Oggi, grazie al loro software moderno, nel giro di pochi minuti, i planetari possono visualizzare in cupola scoperte appena fatte. I centri di ricerca mondiale - Nasa, Esa, Eso - rilasciano dati con un protocollo condiviso con tutti i planetari

Con risorse economiche illimitate cosa potrebbe diventare il planetario? 

"Un luogo di massima sperimentazione. Se ci fossero risorse illimitate il planetario potrebbe diventare un laboratorio aperto a chiunque, non solo un luogo di divulgazione della scienza ma anche una piattaforma di produzione di contenuti originali, che al momento possiamo solo sognare. All'estero esperienze di questo tipo già esistono". 

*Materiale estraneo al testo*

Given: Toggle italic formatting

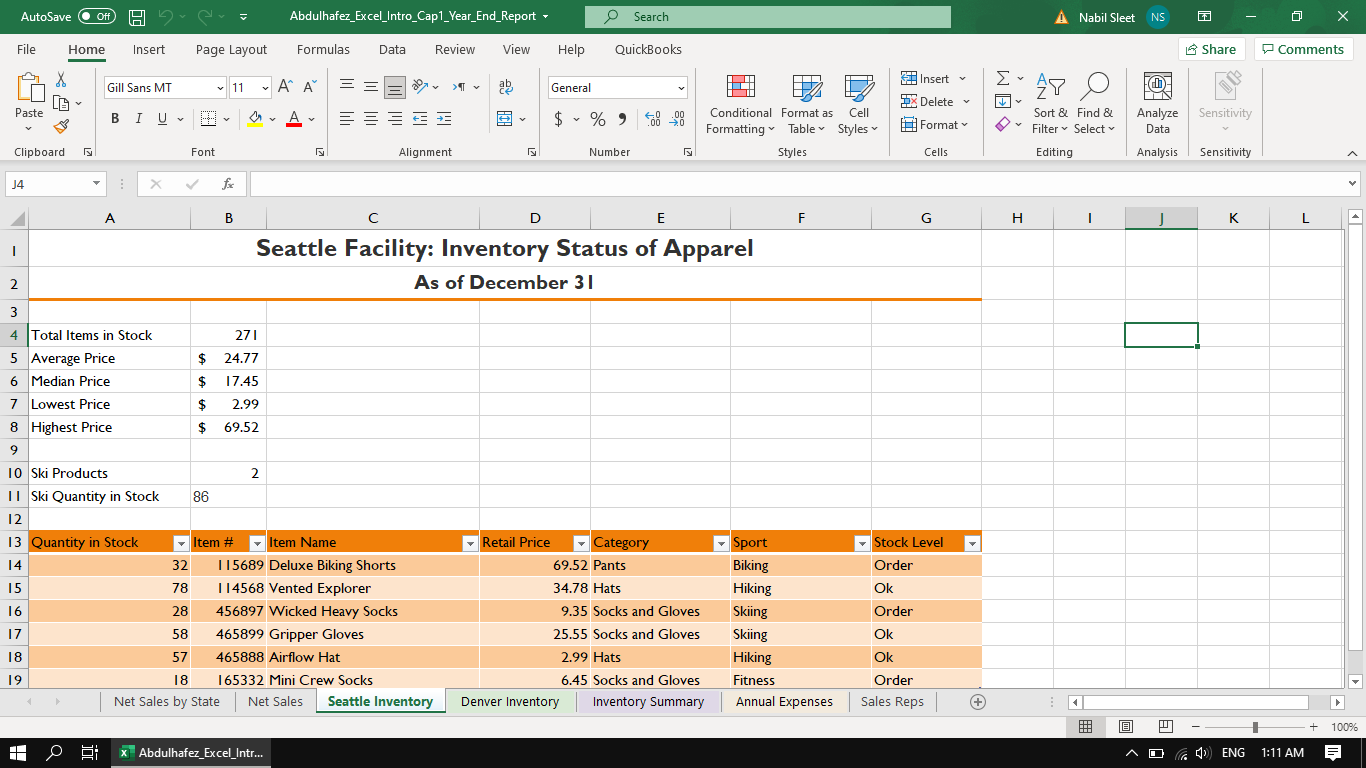Looking at the screenshot, I should click(139, 119).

Per concludere, quali sono i suoi planetari preferiti in Italia e nel mondo?

"Da circa un mese, a Las Vegas, è stato inaugurato The Sphere, una struttura da quasi ventimila posti, una sorta di stadio sopra il quale c'è una cupola. Quella struttura viene utilizzata per fare spettacolo. Vorrei visitarla solo per curiosità, non perché rilevante come strumento di divulgazione. Gigante e luminosa, la cupola porta all'eccellenza l'immersività propria dei planetari ma purtroppo non fa divulgazione: ha accolto il concerto degli U2 ma, ahimè, non è pensata per un viaggio tra le stelle. Ma per rispondere alla domanda, per quanto riguarda i planetari, mi piacciono quelli giapponesi: in Giappone ce ne sono 400, quasi tutti bellissimi e molto frequentati. In Italia, oltre a quello di Padova, a cui sono profondamente legato, amo il Planetario di Milano: conserva un sapore antico, di una volta, è meccanico, non ancora aggiornato al digitale, è molto grande e da tanti anni è gestito da persone molto competenti. Profuma di romantico".